WHAT YOU HAVE TO DO: The records follow. Copy them exactly, but omit the pictures.
[MATERIAL SUPPLIED Boundary: Start]
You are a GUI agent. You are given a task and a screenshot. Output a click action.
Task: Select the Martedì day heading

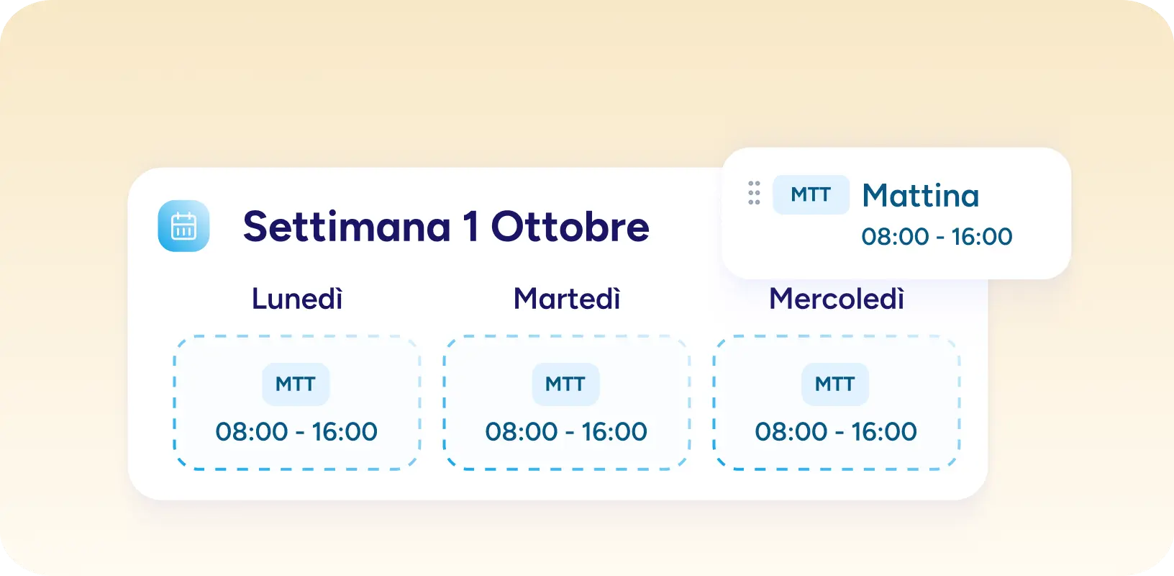point(567,299)
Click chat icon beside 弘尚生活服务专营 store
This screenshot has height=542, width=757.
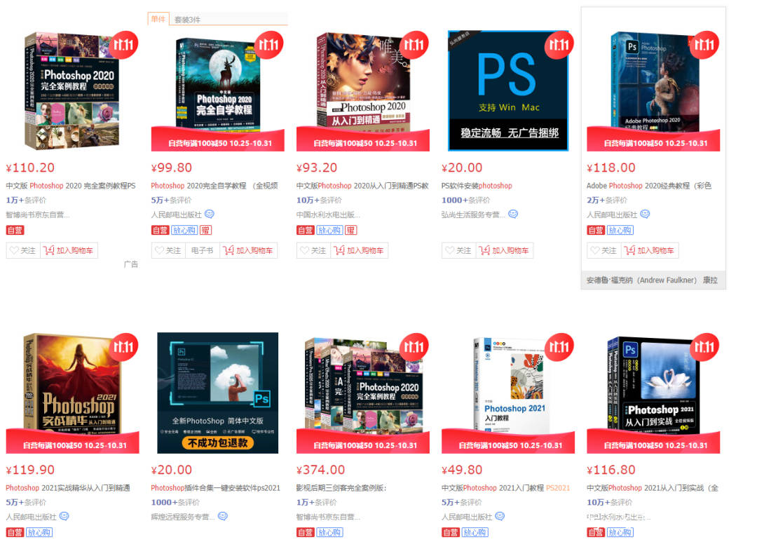pyautogui.click(x=513, y=214)
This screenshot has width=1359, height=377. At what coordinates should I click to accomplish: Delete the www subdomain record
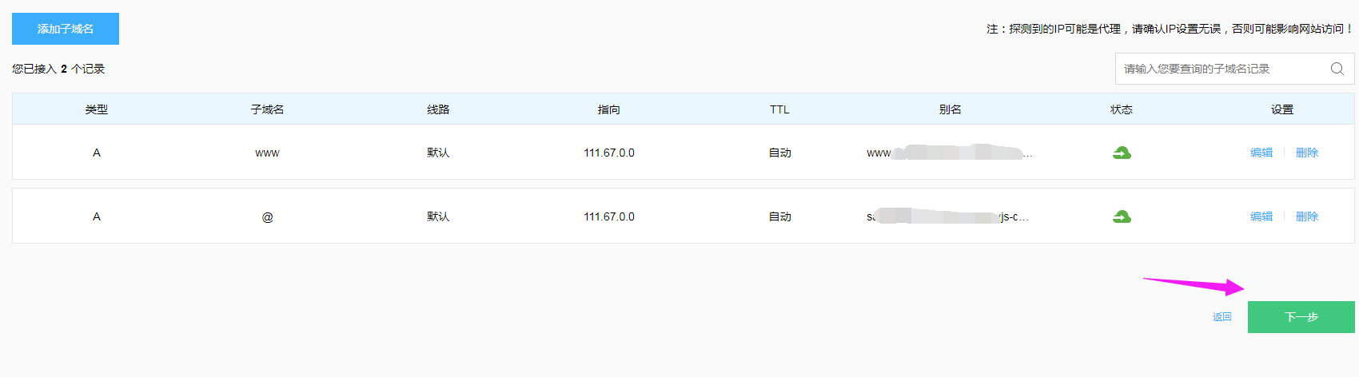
[MATERIAL SUPPLIED Boundary: End]
TASK RESPONSE:
You are a GUI agent. You are given a task and a screenshot. Output a click action.
Task: Select the Martedì day heading

point(567,299)
Click chat icon beside 弘尚生活服务专营 store
This screenshot has height=542, width=757.
pyautogui.click(x=513, y=214)
This screenshot has width=1359, height=377. At what coordinates should I click to accomplish: Delete the www subdomain record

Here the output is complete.